Yo también soy argentino. Bastaría con saber que Borges y Cortázar fueron argentinos. O que lo fue don Alfredo Di Stéfano, el más grande jugador de la historia, el que inventó el fútbol moderno, el que jugaba de todo, aquel al que además Bernabéu rodeó de genios para construir el mejor equipo que se haya visto. Hoy, en esta era de la posverdad, es decir, de la propaganda convertida en verdad, se empeñan en compararlo con jugadores muy por debajo de él, en otra versión más de la reinvención de la Historia que aplican los soñadores de naciones que nunca existieron. Y Alfonsina Storni o Ernesto Sábato y su Informe sobre ciegos, uno de los textos mayores de la literatura en español, incluido en esa obra fundamental que es Sobre héroes y tumbas. En fin, tantos y tantos que ennoblecieron y honraron nuestra lengua común, la que nació en Castilla pero hoy pertenece a los más de quinientos millones que la compartimos en pie de igualdad. Ellos, los argentinos, que la hablan 'alunfardada' o porteña en la maravillosa Buenos Aires (¿habrá nombre más hermoso para una ciudad?), pero dulcísima y contenida en esa inmensidad que no es la capital.

Y si fuera poco, en mi caso, la escritura y la vida, que son lo mismo, me regalaron la amistad de dos grandes argentinos: Edmundo Chacour y Horacio Vázquez-Rial. Y los argentinos son cualquier cosa menos tibios. Están esos coñazos freudiano-marxistas, tipo Echenique, Pisarello o la 'intontable' monja Caram, que se han hecho hasta separatistas catalanes. Y el resto, la mayoría, conversadores incansables y brillantes, siempre dispuestos a la amistad, cordiales como ninguno. Así fueron Edmundo y Horacio para mí, amigos leales y extraordinarios, dotados además de una conjunción extraña: una gran talla intelectual, una experiencia riquísima y dolorosa de la vida, y a la vez una sencillez que los hacía aún más dignos de ser queridos. Y esa extraña alegría de quienes habiendo sido hasta torturados, expulsados y obligados a una vida peregrina, conservaban siempre un amor indoblegable hacia la vida.
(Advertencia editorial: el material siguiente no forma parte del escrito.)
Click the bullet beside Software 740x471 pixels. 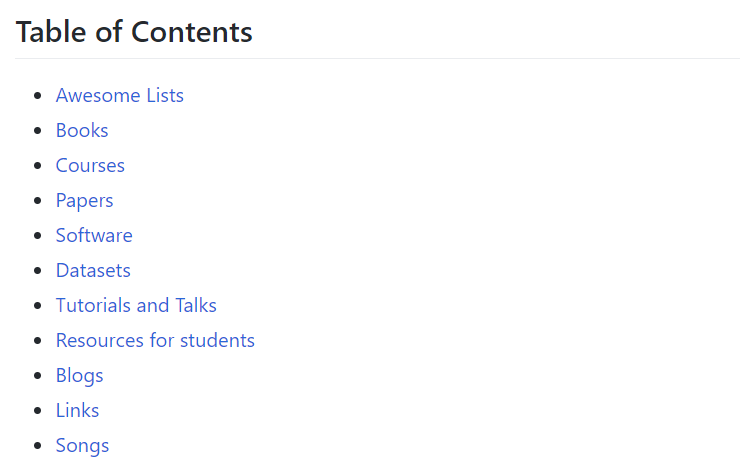coord(38,236)
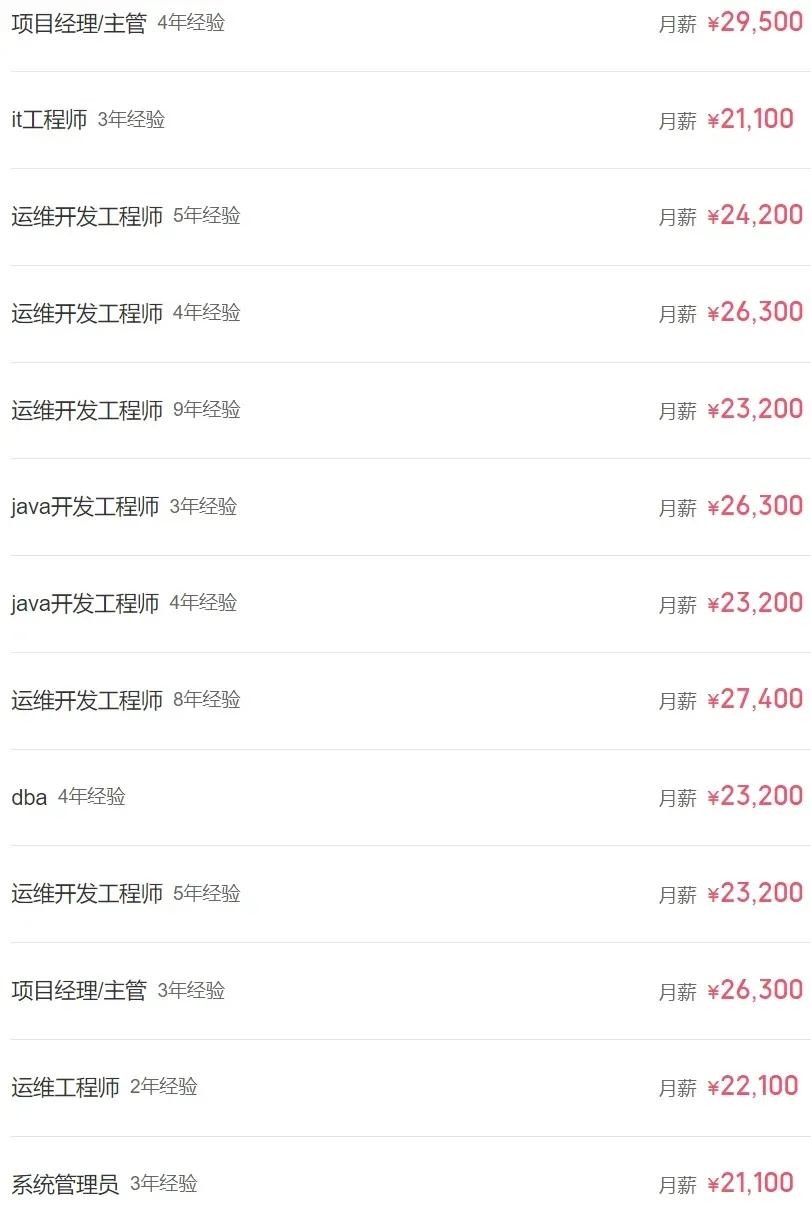Click the ¥22,100 salary amount
This screenshot has width=811, height=1225.
752,1086
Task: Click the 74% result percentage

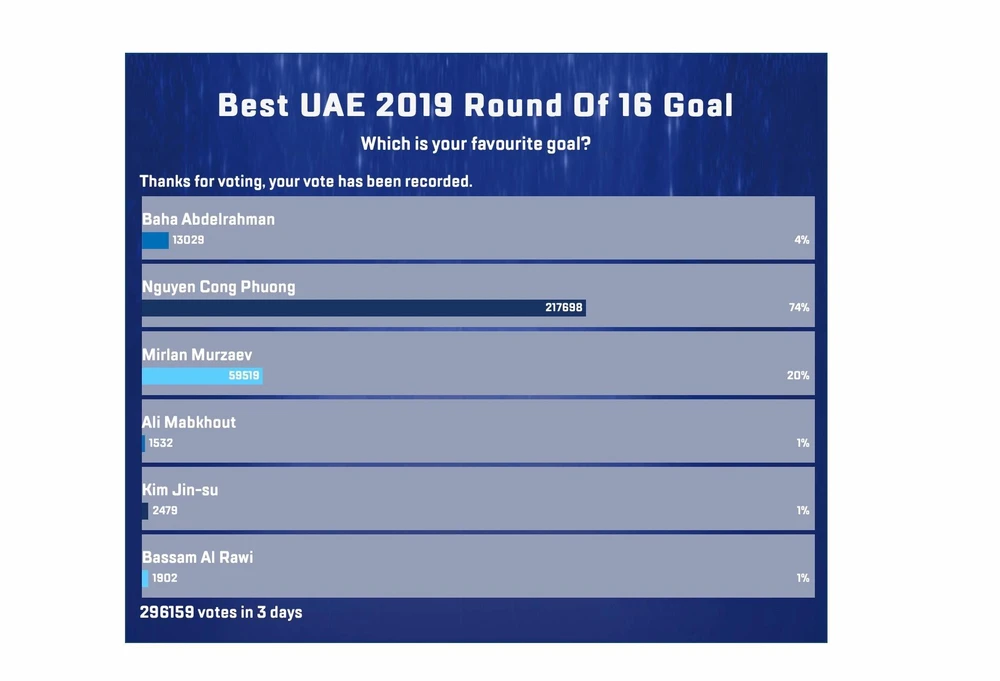Action: pos(798,308)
Ambos tuvieron que salir de la Argentina perseguidos por la dictadura criminal de los milicos en los años setenta. Y ambos se vinieron a España (adónde, si no), a su lengua. Edmundo fue un gran hombre de teatro, convencido de que el teatro era una de las artes más beneficiosas para la formación de un joven, actividad que ha continuado ejemplarmente su viuda, Manuela Sevilla, con el Teatro de la Juventud. Y Horacio, escritor excepcional, autor entre otras muchas de El soldado de porcelana, una de las mejores novelas sobre el siglo XX español, se vio al final castigado por un cierto boicot de la clerecía 'progre' porque ¡ay! pasó de comunista a liberal convencido y eso no se perdona aquí. Un hombre libre al que persiguieron los unos y los otros. Los dos se nos murieron demasiado pronto.

Entenderán ahora por qué me parece inaceptable que a ningún español pueda resultarle molesto que los dos más grandes equipos de la Argentina (que es como se la llamó siempre, con el artículo), Boca Juniors y River Plate, vengan a Madrid a jugar el partido que las 'barras' fanáticas, poderosas excrecencias de las cloacas de un Estado semifallido, impidieron que se jugara allí. Por supuesto, a los jefecillos, delincuentes consentidos, de estas agrupaciones de falsos aficionados, hay que ponerles un policía de dos metros a cada lado, para que sepan que España no es (aún) un Estado fallido. Y por lo demás, alegrarse de que vengan tantos hermanos a conocer Madrid, nuestra fascinante capital. Y acogerlos y sumarnos a su fiesta, y alegrarnos de que el más grande equipo del mundo, el Real Madrid, emblema de la universalidad hispana, haya hecho gala de hospitalidad y solidaridad hacia quienes tantas cosas comparten con nosotros. Sean bienvenidos a la que de algún modo es también su patria, algo que los españoles de aquí no deberíamos olvidar nunca.